Posted: Friday, November 30, 2012 5:49:29 PM
If words were ever composed in such a way that the reader had no choice but to be captivated and stunned in awe, Lois Lowry’s The Giver would be it. As you read through this book, you see an entire new world composed of an idea that nobody could express better than Lowry. No matter what country you live in, or what your income is, or even your language, we have all heard or observed difference. This is everywhere you go, school, work, church, and even just driving through your neighborhood--differences from appearence to memories.
Lowry plays on the notion that difference equals problem. She creates a futuristic “utopia” where everything seems great because everything is the same. Clothes, bikes, houses, families. Even colors aren’t present until one day, 12 year old Jonas is thrust into a job that shatters everything he knows about his perfect world. He is then faced with the inevitable question, what to do next. This made me ask the same question, what would I do? I think we all take choice for granted. I have never again said the words, “Because I can.” It has given me a new insight.
Jonas is much like us. He is a normal boy progressing into adulthood, but what he has that not many people today have is courage, faith, and the endurance to go on no matter what obstacles stand in his way. One might ask; why do anything at all? The community lives in harmony, and “what they don’t know won’t kill them.” But there is a difference in the right thing to do, and the moral thing. It is our choices that make us human, so Lowry asks a very important question. When you take away man’s choice, what is he?

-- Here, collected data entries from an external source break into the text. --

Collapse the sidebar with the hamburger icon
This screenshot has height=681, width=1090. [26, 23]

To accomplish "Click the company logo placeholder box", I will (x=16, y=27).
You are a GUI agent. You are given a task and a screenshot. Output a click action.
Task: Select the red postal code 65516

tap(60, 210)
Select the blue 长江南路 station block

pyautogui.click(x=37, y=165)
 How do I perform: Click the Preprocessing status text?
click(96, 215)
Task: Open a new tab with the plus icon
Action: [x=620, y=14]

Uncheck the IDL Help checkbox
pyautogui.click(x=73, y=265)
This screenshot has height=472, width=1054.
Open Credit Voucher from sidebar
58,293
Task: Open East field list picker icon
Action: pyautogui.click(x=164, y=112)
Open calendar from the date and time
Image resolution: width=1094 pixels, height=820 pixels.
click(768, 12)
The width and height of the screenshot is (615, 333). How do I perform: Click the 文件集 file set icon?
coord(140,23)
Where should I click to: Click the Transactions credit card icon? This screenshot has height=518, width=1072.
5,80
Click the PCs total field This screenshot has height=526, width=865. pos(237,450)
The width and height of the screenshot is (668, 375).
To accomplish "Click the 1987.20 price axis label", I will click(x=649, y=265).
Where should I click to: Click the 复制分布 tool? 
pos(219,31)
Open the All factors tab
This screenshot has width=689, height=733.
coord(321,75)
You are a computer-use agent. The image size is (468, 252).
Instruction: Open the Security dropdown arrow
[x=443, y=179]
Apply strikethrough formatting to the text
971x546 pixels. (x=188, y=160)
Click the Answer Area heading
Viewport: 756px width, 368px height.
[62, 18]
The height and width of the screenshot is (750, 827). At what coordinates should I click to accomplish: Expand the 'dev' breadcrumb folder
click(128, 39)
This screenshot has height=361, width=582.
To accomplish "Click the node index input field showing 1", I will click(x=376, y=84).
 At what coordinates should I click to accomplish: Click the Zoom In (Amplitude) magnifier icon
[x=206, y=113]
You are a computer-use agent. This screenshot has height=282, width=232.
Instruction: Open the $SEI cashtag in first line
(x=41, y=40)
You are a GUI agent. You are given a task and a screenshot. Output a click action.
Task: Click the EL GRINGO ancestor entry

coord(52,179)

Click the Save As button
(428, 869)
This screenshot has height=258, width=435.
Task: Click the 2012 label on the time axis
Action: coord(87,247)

I frequently get asked, “Why did God make The Tree of Good and Evil, if he knew man would eat of it?” I always reply the same. If we don’t have the opportunity to make the wrong choice, are we really making the right one? In other words, how can free-will exist, if there is no wrong choice or choice at all? Lowry understands this concept, and Jonas does too. If we are absent of emotion, then we might as well not be anything but computing, calculated drones. This is what made me realize that choices change when we do.
Life without choice is not life at all. Or as George Orwell puts it, 2+2=5 when everyone believes it. So, if we know no choice, then choice does not exist. Orwell also ties into Lowry’s book when he says, “If both the past and the external world exist only in the mind, and if the mind itself is controllable—what then?” When my father left, this book gave me insight and took away the pain. Reading it together every night, this book brought both me and my mom closer while coming out of a hard time. I remember, The Giver.